How do you sell your ideas?
This week I’ve had two separate people, at two separate events ask me the same question: “I love this Loyalty Loop stuff but how do I convince my boss/my company/my CEO to invest in great experiences?”
It’s a great question because creating great experiences for customers does require investment — whether that’s time, resources, or cold hard cash. And if your boss is determined to prioritize acquiring new customers, persuading them to focus on providing great experiences is going to take a bit of work.
So let’s break it down Chuck Norris style.

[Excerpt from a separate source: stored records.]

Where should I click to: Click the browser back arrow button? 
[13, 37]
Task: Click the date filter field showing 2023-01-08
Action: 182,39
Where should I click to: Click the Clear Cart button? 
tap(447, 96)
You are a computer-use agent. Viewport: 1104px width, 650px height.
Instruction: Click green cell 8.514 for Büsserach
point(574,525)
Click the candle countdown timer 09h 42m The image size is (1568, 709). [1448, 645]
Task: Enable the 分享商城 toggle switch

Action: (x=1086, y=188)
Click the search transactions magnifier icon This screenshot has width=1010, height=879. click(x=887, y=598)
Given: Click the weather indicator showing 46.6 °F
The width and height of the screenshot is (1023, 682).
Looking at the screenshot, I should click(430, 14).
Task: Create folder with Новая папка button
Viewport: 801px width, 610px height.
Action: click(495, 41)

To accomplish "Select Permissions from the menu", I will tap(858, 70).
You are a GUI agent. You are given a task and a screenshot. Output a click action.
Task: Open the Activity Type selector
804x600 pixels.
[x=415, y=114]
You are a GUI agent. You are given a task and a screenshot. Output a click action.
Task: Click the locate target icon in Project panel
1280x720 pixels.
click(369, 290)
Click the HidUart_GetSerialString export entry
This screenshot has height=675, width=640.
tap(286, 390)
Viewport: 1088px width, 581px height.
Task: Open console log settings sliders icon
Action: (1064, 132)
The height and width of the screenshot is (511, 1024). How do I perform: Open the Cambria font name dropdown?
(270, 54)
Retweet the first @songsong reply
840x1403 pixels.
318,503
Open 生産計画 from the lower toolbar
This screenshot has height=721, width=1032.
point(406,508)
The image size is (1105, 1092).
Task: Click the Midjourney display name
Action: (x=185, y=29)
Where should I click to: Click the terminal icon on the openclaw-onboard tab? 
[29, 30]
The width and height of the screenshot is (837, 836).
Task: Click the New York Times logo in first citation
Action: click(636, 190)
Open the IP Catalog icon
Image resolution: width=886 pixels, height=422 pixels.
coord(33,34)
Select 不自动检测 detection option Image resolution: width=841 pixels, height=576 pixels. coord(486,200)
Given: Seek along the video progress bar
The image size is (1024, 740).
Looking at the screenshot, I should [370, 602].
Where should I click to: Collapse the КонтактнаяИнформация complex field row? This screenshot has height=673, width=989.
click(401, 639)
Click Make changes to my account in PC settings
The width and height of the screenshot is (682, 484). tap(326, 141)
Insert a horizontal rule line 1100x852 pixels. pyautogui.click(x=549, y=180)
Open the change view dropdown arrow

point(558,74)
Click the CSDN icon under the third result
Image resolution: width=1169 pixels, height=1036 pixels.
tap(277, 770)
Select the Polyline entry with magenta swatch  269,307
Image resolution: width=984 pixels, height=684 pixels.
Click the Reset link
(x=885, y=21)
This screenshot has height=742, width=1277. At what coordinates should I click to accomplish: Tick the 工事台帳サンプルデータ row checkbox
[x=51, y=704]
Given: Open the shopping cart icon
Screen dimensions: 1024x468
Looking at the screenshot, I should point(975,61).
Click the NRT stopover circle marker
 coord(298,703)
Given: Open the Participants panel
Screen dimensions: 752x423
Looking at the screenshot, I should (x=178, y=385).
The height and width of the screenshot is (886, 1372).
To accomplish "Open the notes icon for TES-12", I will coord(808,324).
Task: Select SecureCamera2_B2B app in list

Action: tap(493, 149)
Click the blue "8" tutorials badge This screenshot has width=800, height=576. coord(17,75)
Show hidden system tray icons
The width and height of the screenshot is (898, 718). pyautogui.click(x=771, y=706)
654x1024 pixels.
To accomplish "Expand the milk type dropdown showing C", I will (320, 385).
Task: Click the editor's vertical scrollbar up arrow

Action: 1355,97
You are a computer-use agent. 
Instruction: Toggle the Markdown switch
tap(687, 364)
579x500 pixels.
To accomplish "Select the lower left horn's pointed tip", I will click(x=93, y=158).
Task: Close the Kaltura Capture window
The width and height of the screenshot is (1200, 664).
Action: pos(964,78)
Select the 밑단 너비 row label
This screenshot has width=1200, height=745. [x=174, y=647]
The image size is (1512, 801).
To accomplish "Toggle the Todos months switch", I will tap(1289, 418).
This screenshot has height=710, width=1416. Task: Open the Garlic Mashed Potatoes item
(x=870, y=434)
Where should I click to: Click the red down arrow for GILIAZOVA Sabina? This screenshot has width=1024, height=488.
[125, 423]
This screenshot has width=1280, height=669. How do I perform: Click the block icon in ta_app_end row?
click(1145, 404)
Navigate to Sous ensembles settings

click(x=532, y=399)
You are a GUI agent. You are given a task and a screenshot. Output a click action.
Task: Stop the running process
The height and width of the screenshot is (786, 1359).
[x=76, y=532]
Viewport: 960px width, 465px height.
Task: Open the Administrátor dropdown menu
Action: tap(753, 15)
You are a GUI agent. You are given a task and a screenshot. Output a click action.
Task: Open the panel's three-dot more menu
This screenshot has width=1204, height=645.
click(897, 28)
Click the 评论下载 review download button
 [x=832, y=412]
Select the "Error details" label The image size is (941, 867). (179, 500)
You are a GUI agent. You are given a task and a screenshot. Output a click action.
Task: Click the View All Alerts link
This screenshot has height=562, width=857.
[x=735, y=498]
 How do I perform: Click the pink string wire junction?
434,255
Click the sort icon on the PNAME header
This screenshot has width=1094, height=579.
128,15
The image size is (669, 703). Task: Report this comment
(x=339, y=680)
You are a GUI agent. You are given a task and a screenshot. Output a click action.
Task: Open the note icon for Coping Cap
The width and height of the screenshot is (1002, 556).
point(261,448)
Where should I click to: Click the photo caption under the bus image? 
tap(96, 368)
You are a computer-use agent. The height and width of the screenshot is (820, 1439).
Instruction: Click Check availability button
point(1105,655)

Now you might think folks would be too chicken to say no to kickass martial arts expert Chuck Norris, but back in the late 1970s, Chuck was trying — and failing — to sell a movie idea. For two years Chuck toured the Hollywood studios trying to get people to invest $1 million in making his action movie, “Good Guys wear Black”. And no one wanted to know.
Because the one thing all movie producers want to know is, “Why do you think this movie will make money?” And Chuck had one simple answer: “Because all action movies make money.”
Instead of investing in his movie, people would just see him out the door and say, "Thanks very much Chuck. Good luck with Good Guys wear Black." Meeting adjourned. So after two years and numerous rejections, Chuck decided to rethink his answer to the pivotal question.
At this point Chuck Norris wasn't a movie star; Chuck Norris was a karate king. Not just any karate king: Chuck Norris had won the championship title for six years in a row. If you were into martial arts in any way, you knew the name Chuck Norris. So, before his next pitch meeting, Chuck decided to use this to his advantage and he came up with a new answer.
When the next movie exec asked him why he thought his movie would make money, he told them:
"There are four million people that practice karate on a regular basis in America, and I was the undefeated karate champ for six years in a row. These people know me and the only way to see me is to see me in a movie. Hypothetically, if only half of those people who practice karate go and see my movie, that is a $6 million gross at the box office on a $1 million investment. That is a six time return on your investment.”
Suddenly he was speaking their language — and a six to one return on investment was too good a pitch to turn down. Meeting adjourned.
They made Chuck’s movie and “Good Guys wear Black” didn’t just gross the $6 million Chuck had promised, it actually grossed $18.3 million at the box office and turned Chuck Norris into a star — and the ideal poster boy for anyone who wants to know how to sell a big idea!
In his revised pitch Chuck tapped into some very basic, elemental math principles that every marketer should use when pitching a creative idea, especially a Loyalty Loop experience.
The first thing you need to get hold of is your customer churn rate — that’s the number of customers you typically lose on monthly, weekly, or daily basis. And if you don't have that, you want to get a number for the lost revenue you expect for the experience you provided.
For example, if you run a restaurant and most people don't get dessert, and that dessert is a $10 value, you could say that the lost revenue, the missed opportunity, is $10 per table. So let's say your restaurant has 100 tables, no one orders dessert and you're losing $10 per table, every night. That’s $1000 a night in missed revenue.
The second thing you want to extrapolate is the reduction in churn, or the reduction in missed revenue, that you think you can accomplish by implementing your idea. Going back to our restaurant example, maybe we only want half of those tables to leave without having dessert. Our goal is to get 50 tables a night ordering a $10 dessert. That's a $500 revenue increase.
The third piece of info that’ll help you sell like Chuck Norris is the amount you expect to invest to get to that level of return.
So let's say for example, that we're going to invest $250 a night in getting people to buy a dessert by creating a great experience. It’s going to be an amazing dessert; as soon as people see it they’re gonna shout, “I want that”, no matter how much they’ve already had to eat. But this spectacular dessert is going to cost you $250 a night to make.
And finally the fourth thing we need is to ensure that we are delivering a modest return on the investment. Just like Chuck Norris, we're going to under promise.
So, we're going to invest $250 in introducing an amazing new dessert experience. But for that $250 a night investment, we're actually going to increase our revenue by $500, by getting half of those tables to order that dessert every night. That’s a $1,750 revenue increase every week or $91,000 a year!
Is it worth that investment in giving customers a better dessert experience? At $91,000 a year I think we have our answer. Thanks, Chuck!
If you have a great marketing idea or a great Loyalty Loop experience you want to implement, take some time to understand how the financials look. You can build a financial picture on your own and then have your CFO or accounting and finance teams help validate it for you. When the time comes to take your ideas to the boss, you’re going to come across as way more credible and when they see the potential return on investment, they’d be crazy not to give you the green light.
Meeting adjourned; go start working on your big idea!